Consignes de l'exercice: Recopiez toutes les lignes, depuis celle qui contient « You are a computer-use agent. » jusqu'à la fin des lignes, consignes comprises, en ajoutant -98 à chacune des coordonnées des réponses. Laissez les images hors de votre réponse.

Données recueillies:
********

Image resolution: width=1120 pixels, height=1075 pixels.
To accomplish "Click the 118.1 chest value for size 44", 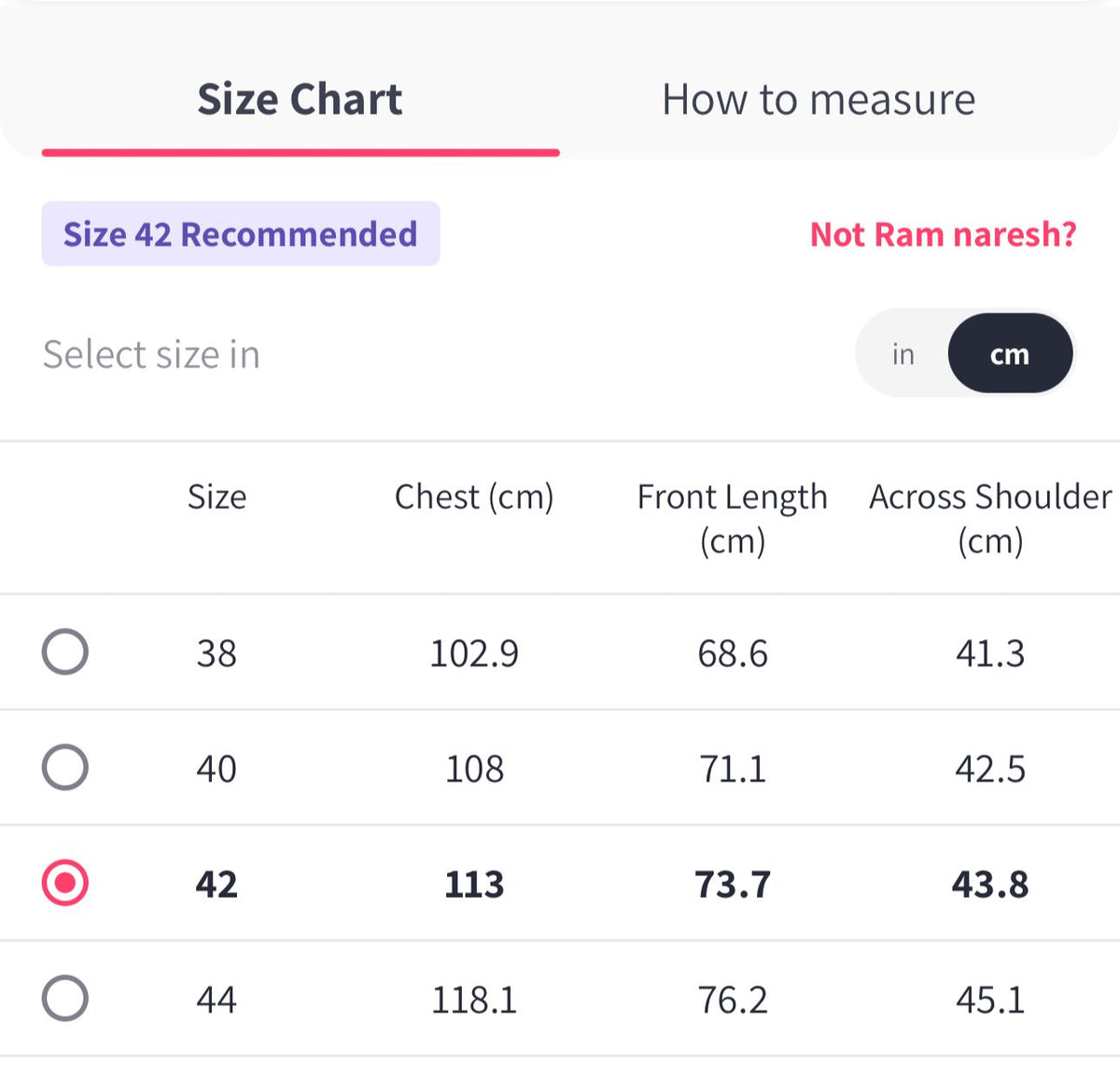I will click(474, 1000).
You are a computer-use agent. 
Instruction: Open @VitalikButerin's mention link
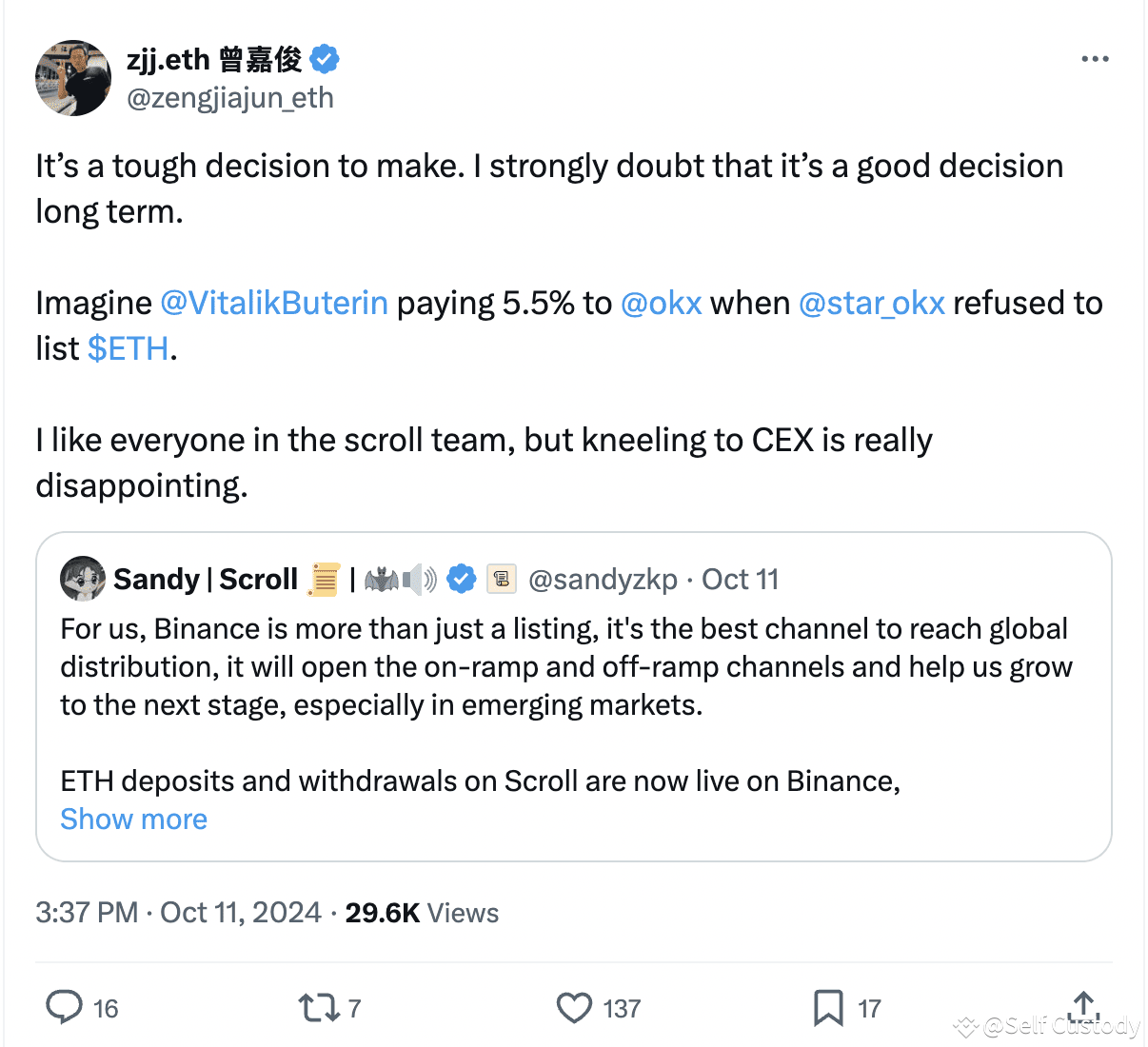[x=273, y=303]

********

Résultat attendu:
You are a computer-use agent. 
Instruction: Open @VitalikButerin's mention link
[x=175, y=205]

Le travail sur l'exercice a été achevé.